Did Charity Week inadvertently teach the wrong lessons?
Last week WBHS students successfully raised $26,000 for charity and learned valuable lessons about generosity.
Or did they?
Each year the school collects thousands of dollars from Charity Week, and a number of organizations benefit from these donations. Charity Week is an extremely competitive and exciting time for students and teachers alike, as bets are made and rivalries begin.
Although significant amounts of money are obtained, there is something about Charity Week that may be harmful to students.
Very few people seem to donate money because they feel a moral obligation to do so. A majority of the money is given strictly because students are promised something in return, whether it be a pizza party, a homework pass, or seeing their teacher wearing an embarrassing costume.
In other words, students aren’t giving. They are buying.
It is indisputable that bribery results in more money for charity. However, a dollar given by a student who donates because they desire an end to an incurable disease is more meaningful than a dollar given by a student who just really wants a “free” chocolate donut.
The school needs to keep in mind that in addition to raising as much money as possible for charity, it must also be a priority to teach students the value of selflessness. Currently, there is a blatant emphasis on collecting money, but isn’t the goal of teaching moral lessons more important? Is it possible that in our zeal to meet the goal of raising large sums, we are undermining the more important goal of Charity Week?
The high school should not ignore that raising money is important, but also needs to keep in mind that the school’s first responsibility is to educate students, which includes teaching students about the virtues of altruism.
Very few people seem to donate money because they feel a moral obligation to do so. A majority of the money is given strictly because students are promised something in return.
Clearly there needs to be some form of competition in the school in order to raise a decent amount of money, but some ways in which donating is encouraged go too far. Too many prizes do not benefit students’ character.
For example, students should not bring in baked goods to sell to their peers in order to raise some extra cash. This is a form of fundraising, not charity. It takes away from the true goal of Charity Week, and that is, by definition, to willingly give help to those in need.
Also, some of the prizes teachers award their students get out of hand. The treats should not interfere with students’ learning. Watching a movie for a class period or getting out of a test should not be acceptable awards, as they waste valuable class time and do not help a student’s education.
The school can still collect a significant amount of money without these acts of bribery.
For example, some teachers promised to wear hilarious costumes to school.
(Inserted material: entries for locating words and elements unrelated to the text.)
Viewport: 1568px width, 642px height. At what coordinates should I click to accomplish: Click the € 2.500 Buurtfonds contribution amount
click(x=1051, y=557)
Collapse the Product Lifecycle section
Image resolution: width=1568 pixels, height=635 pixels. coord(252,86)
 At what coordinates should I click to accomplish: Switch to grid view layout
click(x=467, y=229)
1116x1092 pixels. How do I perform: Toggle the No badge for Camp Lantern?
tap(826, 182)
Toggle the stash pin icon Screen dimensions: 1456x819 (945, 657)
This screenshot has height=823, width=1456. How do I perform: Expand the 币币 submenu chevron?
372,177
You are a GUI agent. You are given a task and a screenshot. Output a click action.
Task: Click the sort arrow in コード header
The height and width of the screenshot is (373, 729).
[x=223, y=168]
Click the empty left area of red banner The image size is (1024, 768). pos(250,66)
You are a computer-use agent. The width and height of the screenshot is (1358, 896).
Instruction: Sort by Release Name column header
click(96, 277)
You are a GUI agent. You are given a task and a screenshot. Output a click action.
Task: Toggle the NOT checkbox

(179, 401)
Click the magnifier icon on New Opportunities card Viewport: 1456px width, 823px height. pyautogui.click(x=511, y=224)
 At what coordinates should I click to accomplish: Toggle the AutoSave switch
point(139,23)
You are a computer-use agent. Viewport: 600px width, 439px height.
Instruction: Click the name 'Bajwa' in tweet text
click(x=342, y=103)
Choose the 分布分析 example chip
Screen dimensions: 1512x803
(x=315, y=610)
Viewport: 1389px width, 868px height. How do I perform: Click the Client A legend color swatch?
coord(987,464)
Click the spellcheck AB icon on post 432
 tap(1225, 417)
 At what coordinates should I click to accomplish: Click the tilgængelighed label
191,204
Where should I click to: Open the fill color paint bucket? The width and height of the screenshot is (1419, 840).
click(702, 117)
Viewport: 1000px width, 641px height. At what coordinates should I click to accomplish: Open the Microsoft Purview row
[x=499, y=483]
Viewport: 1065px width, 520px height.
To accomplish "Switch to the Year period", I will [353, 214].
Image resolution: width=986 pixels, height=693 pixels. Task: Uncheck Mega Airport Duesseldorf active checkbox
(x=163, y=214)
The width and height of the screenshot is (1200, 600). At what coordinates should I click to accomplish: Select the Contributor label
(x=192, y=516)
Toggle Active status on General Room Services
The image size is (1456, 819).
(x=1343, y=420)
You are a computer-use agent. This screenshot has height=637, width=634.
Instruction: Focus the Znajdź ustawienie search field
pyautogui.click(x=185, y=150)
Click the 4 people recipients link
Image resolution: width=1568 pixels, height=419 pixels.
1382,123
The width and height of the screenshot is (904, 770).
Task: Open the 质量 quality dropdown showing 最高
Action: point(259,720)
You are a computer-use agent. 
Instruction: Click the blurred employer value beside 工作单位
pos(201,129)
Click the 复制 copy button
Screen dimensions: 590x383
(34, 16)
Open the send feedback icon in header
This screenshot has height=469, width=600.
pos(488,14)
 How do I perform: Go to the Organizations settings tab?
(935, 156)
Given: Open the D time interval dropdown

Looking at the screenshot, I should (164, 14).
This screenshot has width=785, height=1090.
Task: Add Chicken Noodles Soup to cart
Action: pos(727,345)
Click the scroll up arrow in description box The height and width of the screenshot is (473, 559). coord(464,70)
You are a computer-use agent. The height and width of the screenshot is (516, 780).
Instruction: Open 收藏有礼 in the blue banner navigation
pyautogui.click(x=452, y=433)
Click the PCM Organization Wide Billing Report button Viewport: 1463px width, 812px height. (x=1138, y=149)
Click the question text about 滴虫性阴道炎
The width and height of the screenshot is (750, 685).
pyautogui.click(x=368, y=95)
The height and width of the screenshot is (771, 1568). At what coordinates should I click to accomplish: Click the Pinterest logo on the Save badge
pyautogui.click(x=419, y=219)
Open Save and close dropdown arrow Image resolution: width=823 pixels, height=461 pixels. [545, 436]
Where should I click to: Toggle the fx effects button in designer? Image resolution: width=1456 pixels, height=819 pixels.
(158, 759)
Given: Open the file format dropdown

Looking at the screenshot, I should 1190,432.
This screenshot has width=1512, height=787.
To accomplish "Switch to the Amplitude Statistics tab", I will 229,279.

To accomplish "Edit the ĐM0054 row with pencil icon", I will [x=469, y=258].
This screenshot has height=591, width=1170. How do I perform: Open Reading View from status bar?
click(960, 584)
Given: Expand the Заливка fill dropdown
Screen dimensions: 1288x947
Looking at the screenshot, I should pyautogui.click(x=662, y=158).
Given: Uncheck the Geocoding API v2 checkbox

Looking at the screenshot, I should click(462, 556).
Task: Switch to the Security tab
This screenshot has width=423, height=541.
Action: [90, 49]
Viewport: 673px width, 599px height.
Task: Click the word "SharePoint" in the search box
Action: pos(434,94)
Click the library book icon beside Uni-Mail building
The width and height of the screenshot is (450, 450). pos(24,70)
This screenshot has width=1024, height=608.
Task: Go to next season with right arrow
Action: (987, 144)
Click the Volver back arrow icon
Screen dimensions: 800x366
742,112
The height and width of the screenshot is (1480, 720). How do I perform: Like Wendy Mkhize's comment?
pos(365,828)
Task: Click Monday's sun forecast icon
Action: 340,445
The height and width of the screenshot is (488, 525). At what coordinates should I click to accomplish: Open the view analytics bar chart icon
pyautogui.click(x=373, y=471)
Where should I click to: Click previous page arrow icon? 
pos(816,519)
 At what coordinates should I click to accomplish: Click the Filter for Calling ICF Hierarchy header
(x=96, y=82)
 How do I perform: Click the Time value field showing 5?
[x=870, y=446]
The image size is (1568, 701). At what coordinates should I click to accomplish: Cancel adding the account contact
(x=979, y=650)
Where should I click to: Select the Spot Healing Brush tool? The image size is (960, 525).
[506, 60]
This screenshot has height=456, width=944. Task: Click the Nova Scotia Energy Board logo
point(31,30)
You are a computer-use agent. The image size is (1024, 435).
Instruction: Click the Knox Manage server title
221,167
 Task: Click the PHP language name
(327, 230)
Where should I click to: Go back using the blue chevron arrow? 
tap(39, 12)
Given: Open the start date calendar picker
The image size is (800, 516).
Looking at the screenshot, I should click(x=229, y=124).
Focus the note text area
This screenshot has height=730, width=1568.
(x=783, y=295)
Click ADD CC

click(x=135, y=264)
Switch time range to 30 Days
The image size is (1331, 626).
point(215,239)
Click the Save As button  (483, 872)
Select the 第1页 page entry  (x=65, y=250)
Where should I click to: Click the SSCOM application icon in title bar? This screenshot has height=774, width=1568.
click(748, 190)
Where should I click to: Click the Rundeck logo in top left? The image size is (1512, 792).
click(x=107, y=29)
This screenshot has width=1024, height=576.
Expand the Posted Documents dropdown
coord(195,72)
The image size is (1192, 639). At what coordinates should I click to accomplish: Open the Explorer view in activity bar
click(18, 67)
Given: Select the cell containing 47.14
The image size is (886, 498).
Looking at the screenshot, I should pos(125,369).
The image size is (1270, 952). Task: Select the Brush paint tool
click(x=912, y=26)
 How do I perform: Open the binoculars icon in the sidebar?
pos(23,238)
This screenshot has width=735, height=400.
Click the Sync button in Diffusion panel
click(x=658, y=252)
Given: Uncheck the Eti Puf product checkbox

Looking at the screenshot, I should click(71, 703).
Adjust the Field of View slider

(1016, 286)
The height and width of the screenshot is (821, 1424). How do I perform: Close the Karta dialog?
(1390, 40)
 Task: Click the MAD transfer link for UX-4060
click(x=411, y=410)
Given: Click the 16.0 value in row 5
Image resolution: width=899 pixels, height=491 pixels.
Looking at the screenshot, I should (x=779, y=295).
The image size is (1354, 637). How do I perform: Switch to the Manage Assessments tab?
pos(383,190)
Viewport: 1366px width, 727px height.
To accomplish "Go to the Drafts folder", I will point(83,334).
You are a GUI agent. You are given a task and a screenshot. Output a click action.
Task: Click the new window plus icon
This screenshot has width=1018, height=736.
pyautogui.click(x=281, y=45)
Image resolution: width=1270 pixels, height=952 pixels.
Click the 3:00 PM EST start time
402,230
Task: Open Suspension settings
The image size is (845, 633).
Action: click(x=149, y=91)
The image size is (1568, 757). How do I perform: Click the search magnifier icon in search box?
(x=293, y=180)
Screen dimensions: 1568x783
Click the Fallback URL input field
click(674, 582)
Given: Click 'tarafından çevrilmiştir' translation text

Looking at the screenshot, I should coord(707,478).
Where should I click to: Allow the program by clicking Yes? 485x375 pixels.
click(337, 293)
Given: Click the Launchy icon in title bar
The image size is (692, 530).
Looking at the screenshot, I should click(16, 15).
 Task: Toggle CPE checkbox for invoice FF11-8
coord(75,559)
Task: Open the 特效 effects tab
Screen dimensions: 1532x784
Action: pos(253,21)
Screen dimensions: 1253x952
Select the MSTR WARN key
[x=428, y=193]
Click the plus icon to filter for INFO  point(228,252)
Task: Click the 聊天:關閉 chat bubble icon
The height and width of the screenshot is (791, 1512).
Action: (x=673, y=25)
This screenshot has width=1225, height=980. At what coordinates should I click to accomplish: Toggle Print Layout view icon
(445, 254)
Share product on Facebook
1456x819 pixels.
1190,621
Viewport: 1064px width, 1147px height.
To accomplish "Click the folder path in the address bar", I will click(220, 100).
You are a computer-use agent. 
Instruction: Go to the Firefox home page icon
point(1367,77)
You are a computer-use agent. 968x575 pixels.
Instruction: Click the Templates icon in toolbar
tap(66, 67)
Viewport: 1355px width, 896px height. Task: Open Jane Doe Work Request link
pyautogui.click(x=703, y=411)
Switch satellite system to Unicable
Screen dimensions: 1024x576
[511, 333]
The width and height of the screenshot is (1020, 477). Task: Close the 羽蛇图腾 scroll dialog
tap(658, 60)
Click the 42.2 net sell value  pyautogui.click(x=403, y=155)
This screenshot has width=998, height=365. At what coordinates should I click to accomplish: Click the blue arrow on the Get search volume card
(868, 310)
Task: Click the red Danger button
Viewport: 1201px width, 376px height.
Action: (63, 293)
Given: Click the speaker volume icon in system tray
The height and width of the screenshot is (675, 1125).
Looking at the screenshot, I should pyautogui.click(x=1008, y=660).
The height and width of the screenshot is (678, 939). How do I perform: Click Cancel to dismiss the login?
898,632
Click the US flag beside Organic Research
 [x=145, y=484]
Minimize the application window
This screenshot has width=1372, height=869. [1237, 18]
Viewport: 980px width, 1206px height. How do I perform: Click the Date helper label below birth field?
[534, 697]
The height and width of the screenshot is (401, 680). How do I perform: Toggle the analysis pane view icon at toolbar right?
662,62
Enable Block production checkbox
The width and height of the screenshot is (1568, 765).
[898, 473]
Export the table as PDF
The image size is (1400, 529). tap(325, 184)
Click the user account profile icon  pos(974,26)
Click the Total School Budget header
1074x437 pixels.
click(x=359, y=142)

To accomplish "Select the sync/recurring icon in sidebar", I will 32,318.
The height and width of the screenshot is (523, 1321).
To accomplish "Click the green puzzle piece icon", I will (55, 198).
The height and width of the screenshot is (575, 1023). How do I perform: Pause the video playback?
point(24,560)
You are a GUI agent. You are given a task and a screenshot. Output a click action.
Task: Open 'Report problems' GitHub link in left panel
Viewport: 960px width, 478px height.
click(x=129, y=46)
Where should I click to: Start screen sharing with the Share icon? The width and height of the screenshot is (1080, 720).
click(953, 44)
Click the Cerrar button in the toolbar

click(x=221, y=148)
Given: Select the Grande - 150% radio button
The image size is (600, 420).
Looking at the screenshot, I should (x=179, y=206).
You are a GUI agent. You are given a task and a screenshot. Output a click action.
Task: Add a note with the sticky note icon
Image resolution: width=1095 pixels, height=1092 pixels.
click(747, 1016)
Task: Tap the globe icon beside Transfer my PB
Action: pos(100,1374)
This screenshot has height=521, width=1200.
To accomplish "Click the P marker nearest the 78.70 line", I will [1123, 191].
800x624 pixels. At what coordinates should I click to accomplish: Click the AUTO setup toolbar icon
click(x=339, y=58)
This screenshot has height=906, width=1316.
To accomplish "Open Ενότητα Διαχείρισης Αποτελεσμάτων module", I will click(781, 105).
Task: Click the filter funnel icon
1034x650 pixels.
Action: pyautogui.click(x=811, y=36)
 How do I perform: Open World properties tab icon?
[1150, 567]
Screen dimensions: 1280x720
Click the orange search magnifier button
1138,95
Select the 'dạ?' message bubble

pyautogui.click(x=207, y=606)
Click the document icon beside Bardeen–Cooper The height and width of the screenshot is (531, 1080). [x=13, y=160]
This is a good model for how the school can gain money for those in need without having students bypass the important lesson of giving for the right reasons. This provides students with a considerable amount of amusement, without having them directly receive a treat. Competition is created to raise more money, but not at a harmful level.
Charity Week can be seen as a time when the school hopes to donate as much money as possible, no matter how that money is acquired. It is imperative that Charity Week also serves as a time when students’ eyes are opened to the fact that around the world, people are suffering in awful conditions and have far more pressing concerns than “too much homework.”
West Bend undoubtedly does outstanding things for remarkable organizations during Charity Week each year. Next year, hopefully the school will come together in a more pure, sincere way to achieve absolute success. Let us show people that West Bend students care enough to truly give, not just be bribed.